Text block:
┏━━
Every once in a while in an actor’s career you receive a gift. Sometimes it comes in the form of an audition from a casting director, or a role from a director. I was given one of the very best gifts ever offered to me from a dear friend, Colleen Kelly. Colleen was a colleague of mine at the University of Virginia’s Drama Department. She was a master teacher of movement and we had worked side-by-side, shoulder-to-shoulder for many years nurturing scores of graduate actors through a program we had designed together. In 2016 I announced my retirement after 30 plus years. At the time Colleen was also serving as the department chair and artistic director for the professional summer theater attached to the department called Heritage Theater Festival. One day Colleen called me into her office and said she had a play that she thought would be a good fit for my wife Jude and me. It was a two-hander entitled Chapatti by Christian O’Reilly.

The play is set in Dublin, Ireland. Two lonely seniors meet by chance. I was to play Dan whose best friend is his dog named Chapatti. He takes Chapatti on long walks that usually end up at the gravesite of his former wife. He meets Jude’s character, Betty, who happens to be a cat lover and has a

whole tribe of cats (nineteen!) running about her small cottage. The journey of the play is Betty’s efforts to convince Dan that love and romance can exist, in fact thrive, when you are in later life.

The second gift that Colleen gave Jude and me was to invite Doreen Bechtol to become our director. Doreen was an ideal artistic companion for us as we happily solved together the complexities of dealing with imaginary dogs and cats and a set that doubled both as Betty’s house and Dan’s small flat. Breakthroughs happened almost daily as Doreen gently guided us through backstory improvisations and let Jude and me discover the staging and physical behavior.
┗━━
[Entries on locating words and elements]
┏━━
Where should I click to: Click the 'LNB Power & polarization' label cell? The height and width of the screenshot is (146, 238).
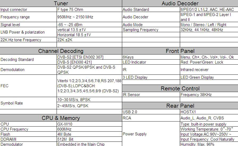point(28,32)
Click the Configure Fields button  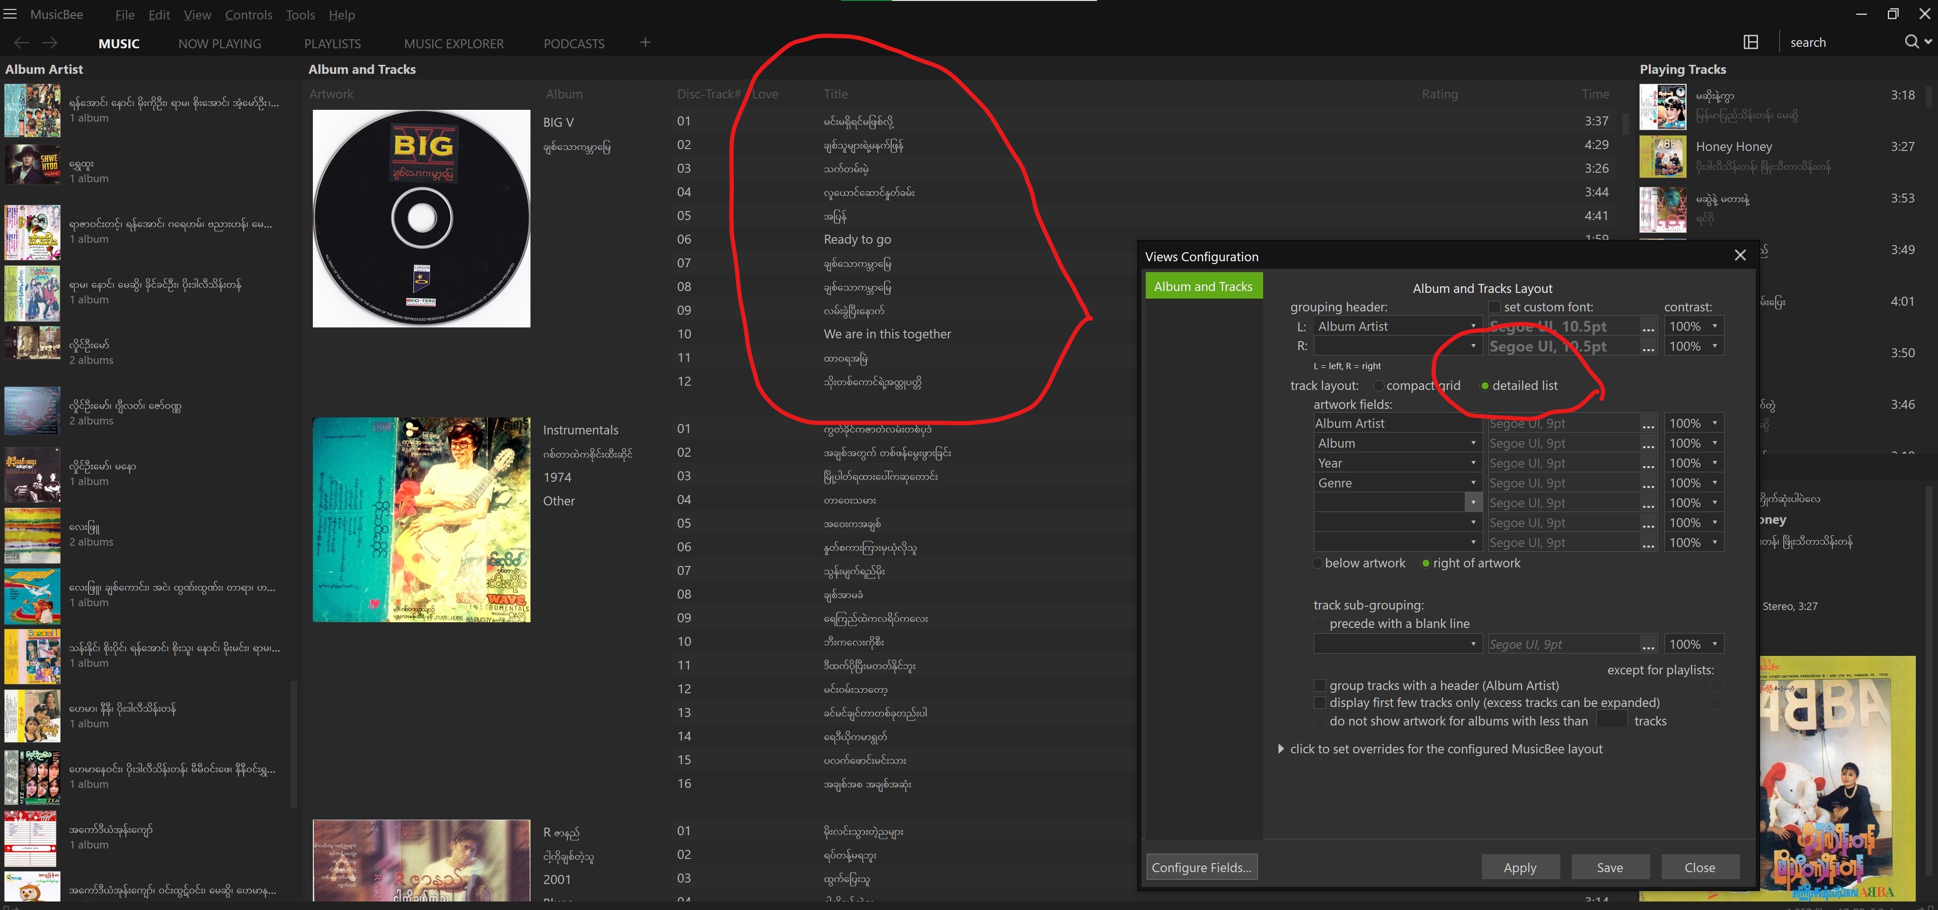(1201, 867)
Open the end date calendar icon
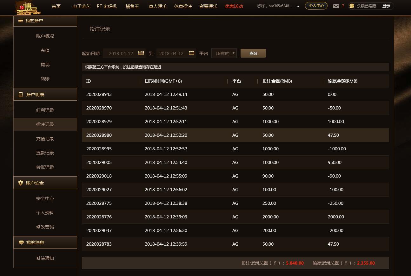The height and width of the screenshot is (276, 411). point(191,53)
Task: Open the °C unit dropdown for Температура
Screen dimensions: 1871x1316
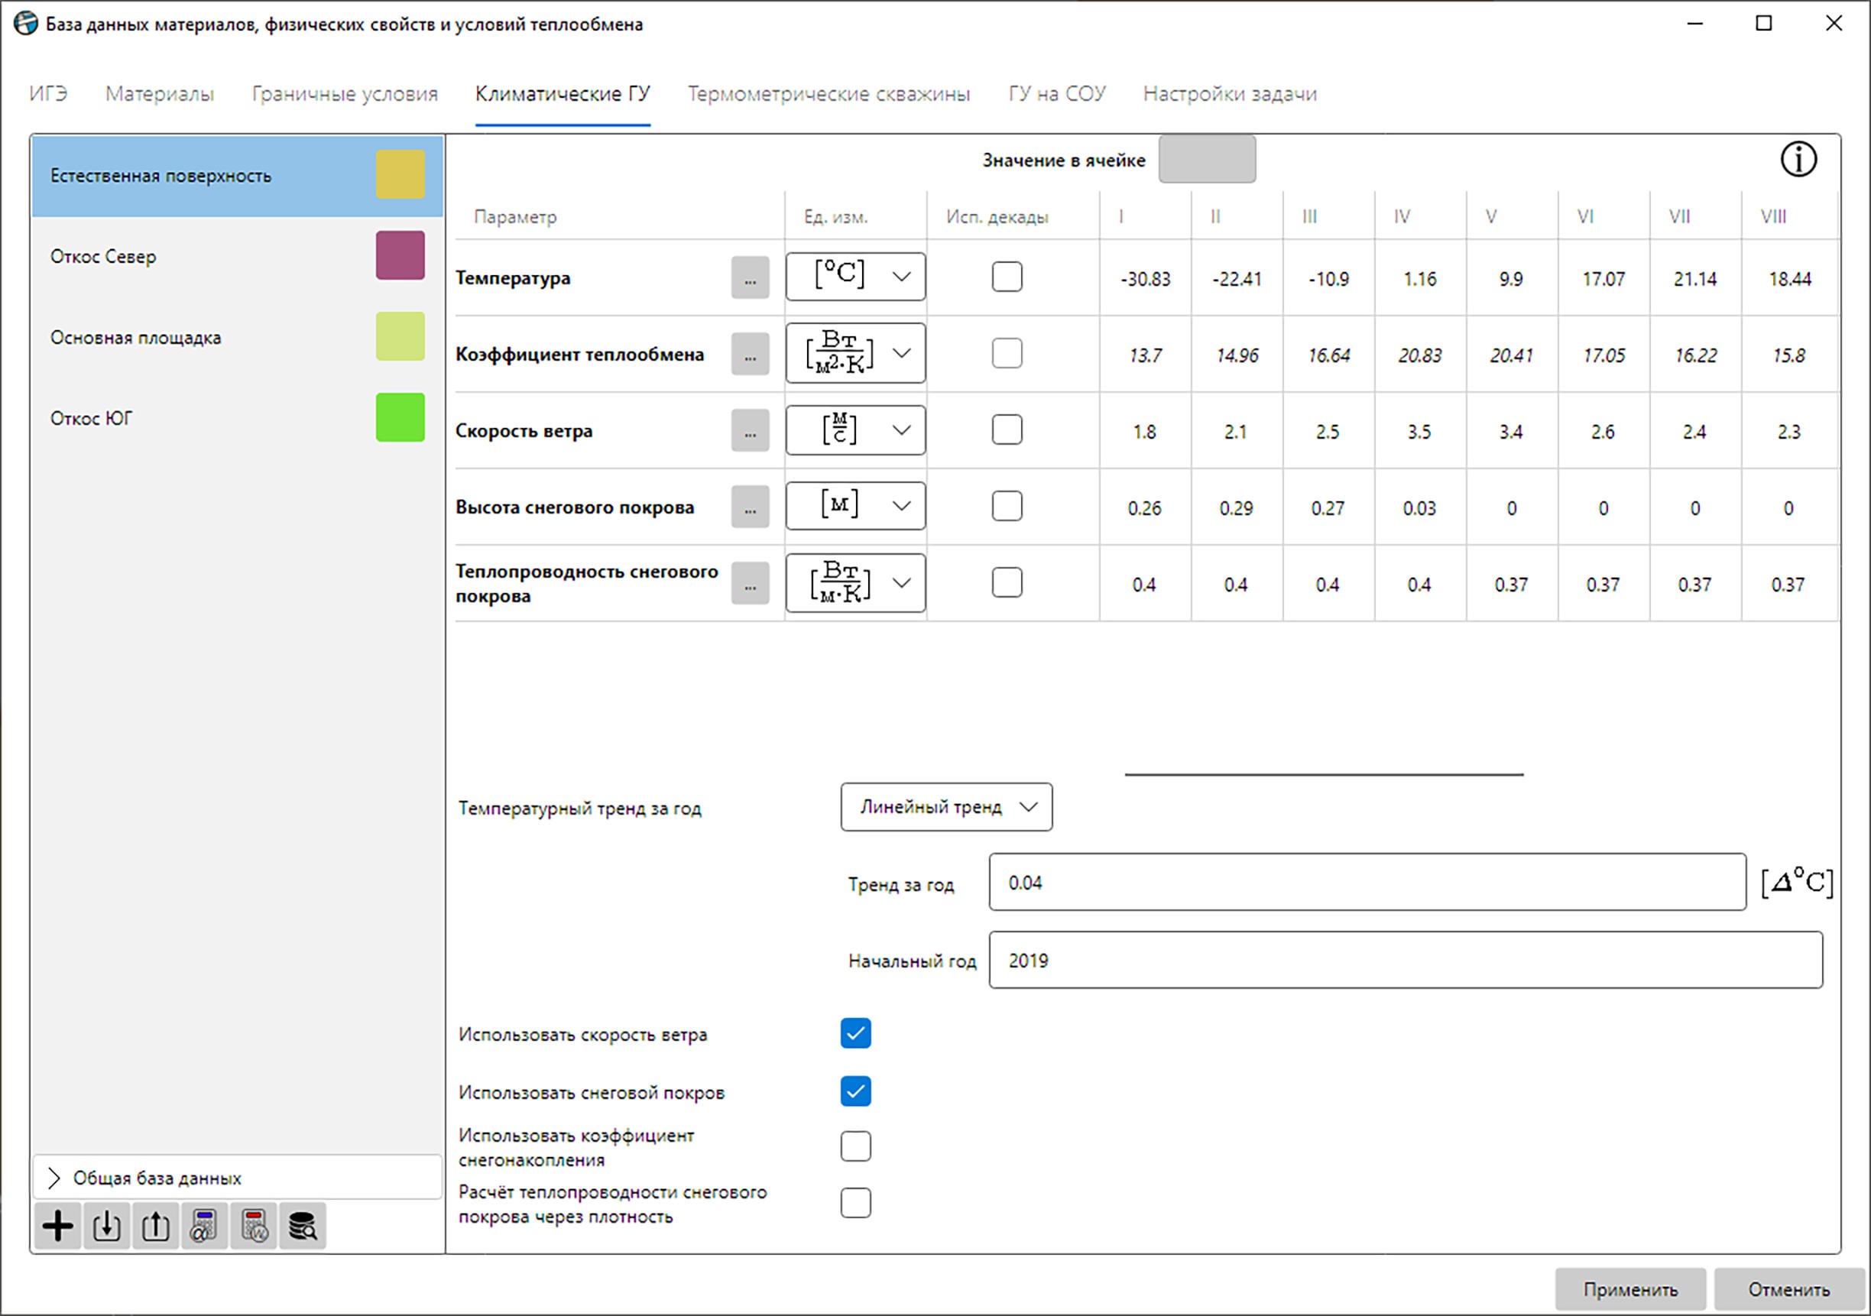Action: tap(856, 277)
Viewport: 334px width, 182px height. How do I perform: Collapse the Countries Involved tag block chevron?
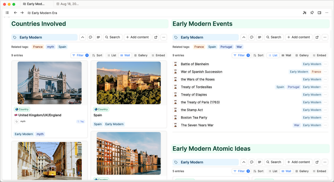82,37
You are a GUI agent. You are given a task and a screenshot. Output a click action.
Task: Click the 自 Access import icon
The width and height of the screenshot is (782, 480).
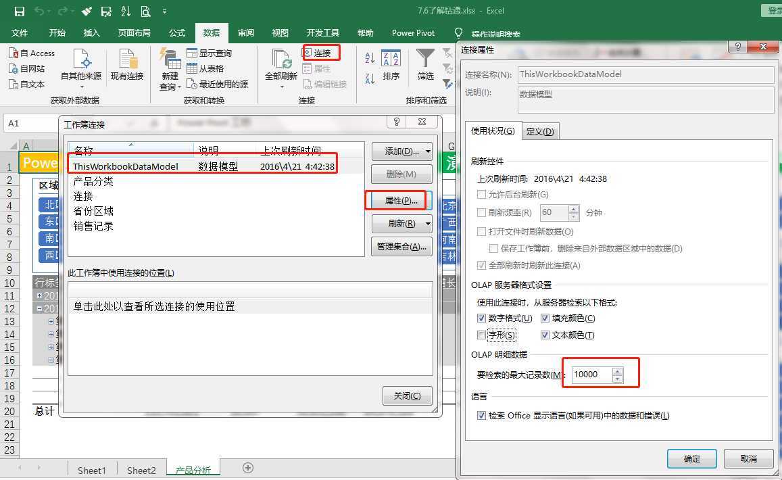(x=14, y=53)
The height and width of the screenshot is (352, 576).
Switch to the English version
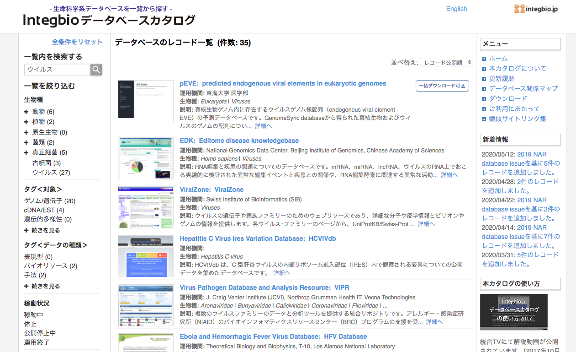(x=456, y=9)
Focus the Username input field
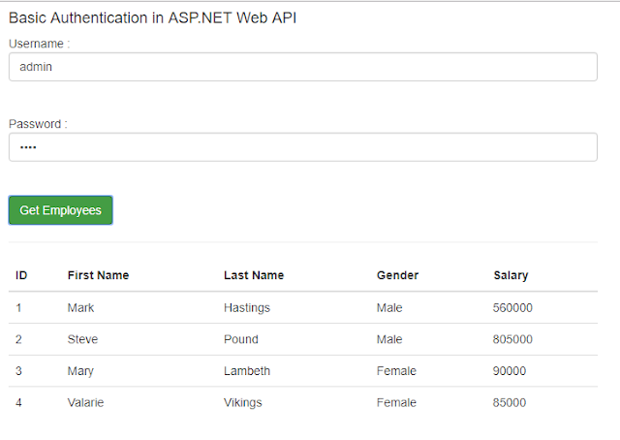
┗━━
Problems and tasks:
A – Reproduce the account of performing in Chapatti, starting with "whole tribe of" and going on through "in later life.", but substitute "bungalow" for "cottage".
B – Answer these questions from the account of performing in Chapatti:
(i) In what year did the narrator announce retirement?
(ii) In what city is the play set?
(iii) Who was invited to direct the production?
C – Extend the account of performing in Chapatti past its last sentence.

Task results:
A –
whole tribe of cats (nineteen!) running about her small bungalow. The journey of the play is Betty’s efforts to convince Dan that love and romance can exist, in fact thrive, when you are in later life.

B –
(i) 2016
(ii) Dublin, Ireland
(iii) Doreen Bechtol

C –
One of the true challenges for us was memorization. I’ve had the good fortune to have been cast in a number of two-handers in my career…but I was much younger with a much more agile brain. Months before the rehearsals were to begin, you would find Jude and me sitting in our living room every morning, sipping Irish tea, and going over lines. We arrived at the first rehearsal fully memorized. Another challenge for me was to make a clear distinction between Jude and her character, Betty. This is no mean feat. if you’ve spent a lifetime with your mate (40 years in 2016). Dan had only met Betty for a week. Jude made this challenge quite easy for me. At every rehearsal and every performance I would marvel how she would transform herself into a woman I did not know at all but desperately wanted to spend my whole life with.

Other equally important gifts arrived along the way. Our designers gave us a set, lights and costumes that offered us so much confidence and freedom.. A faculty colleague of mine, Michael Rasbury, sat in on our first table read and in a week returned with the most beautiful score that supported us through the entire play. It’s impossible to adequately describe in words how much Jude and I relied on, were inspired by, and actually floated on Michael’s melodies every performance.. You will hear a bit of his music as an underscoring to this post.

The life of our production didn’t end with the closing of our two-week run at Heritage Festival Theater. Jude contacted a dear friend and long time colleague, Chuck Tobin. Chuck is the artistic director of the St. Michael’s Playhouse in Burlington Vermont. Chuck liked what he saw and placed our production with a new director and design team in his 2018 summer season. Kathy Markey, our St Mike’s director, guided us to deeper insights into our characters. It was a fun challenge to adjust our ideas from the intimate black box experience at Heritage to the 400 seat proscenium space at the Playhouse.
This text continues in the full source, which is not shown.